The censure of books was established in 1502 by Ferdinand and Isabella as a state institution. All books had to pass through the hands of the bishops; in 1521 the Inquisition took upon itself the examination of books suspected of Lutheran heresy. In 1554 Charles V. divided the responsibility for the censorship between the Royal Council, whose duty it was to grant or refuse the imprimatur to manuscripts and the Inquisition, which retained the right of prohibiting books which it judged to be pernicious; but after 1527 it also gave the licence to print. In 1547 the Suprema produced an Index of prohibited books, drawn up in 1546 by the university of Louvain; it was completed especially as regards Spanish books, in 1551, and several later editions were published. Moreover, the revisores de libros might present themselves in the name of the Holy Office in any private library or bookshop and confiscate prohibited books. In 1558 the penalty of death and confiscation of property was decreed against any bookseller or individual who should keep in his possession condemned books. The censure of books was eventually abolished in 1812.
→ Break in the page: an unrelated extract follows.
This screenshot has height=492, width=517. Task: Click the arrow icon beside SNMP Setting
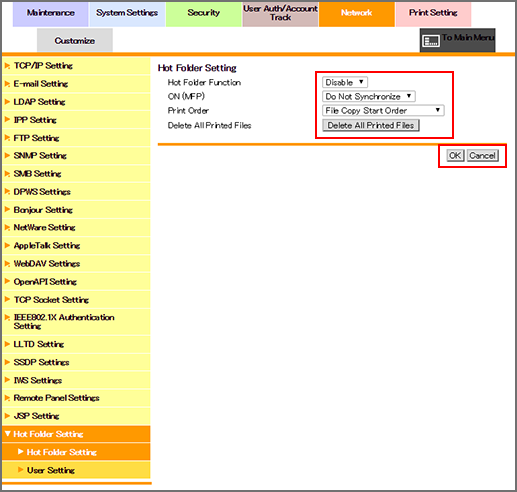click(x=7, y=155)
Bibliography.—A critical bibliography was drawn up by P. Fredericq in the preface to the French translation (1900) of H. C. Lea’s important standard work: History of the Inquisition in the Middle Ages (3 vols., London, 1888). See also J. Havet, L’Hérésie et le bras séculier au moyen âge jusqu’au XIIIe siècle in the Œuvres complètes, vol. ii. (Paris, 1896); Ch. V. Langlois, L’Inquisition d’après des travaux récents (Paris, 1901); Douais, L’Inquisition (Paris, 1907); E. Vacandard, L’Inquisition (Paris, 1907); Douais, Documents pour servir à l’histoire de l’inquisition dans le Languedoc (2 vols., Paris, 1900); Döllinger, Beiträge zur Sektengeschichte des Mittelalters (2 vols., Munich, 1890. The second volume is composed of documents); Molinier, L’Inquisition dans le midi de la France au XIIIe et au XIVe siècle. Étude sur les sources de son histoire (Paris, 1880); P. Fredericq, Corpus documentorum inquisitionis haereticae pravitatis neerlandicae (1205-1525) (4 vols., Ghent, 1889-1900); Tanon, Histoire des tribunaux de l’inquisition en France (Paris, 1893); Hansen, Inquisition, Hexenwahn und Hexenverfolgung (Munich, 1900); Llorente, Histoire critique de l’inquisition d’Espagne (4 vols., Paris, 1818); H. C. Lea, History of the Inquisition of Spain (5 vols., London, 1905-1908); S. Reinach, articles on Lea’s History of the Inquisition of Spain in the Revue critique (1906, 1907, 1908) and Cultes, mythes et religions (Paris, 1908), tome iii.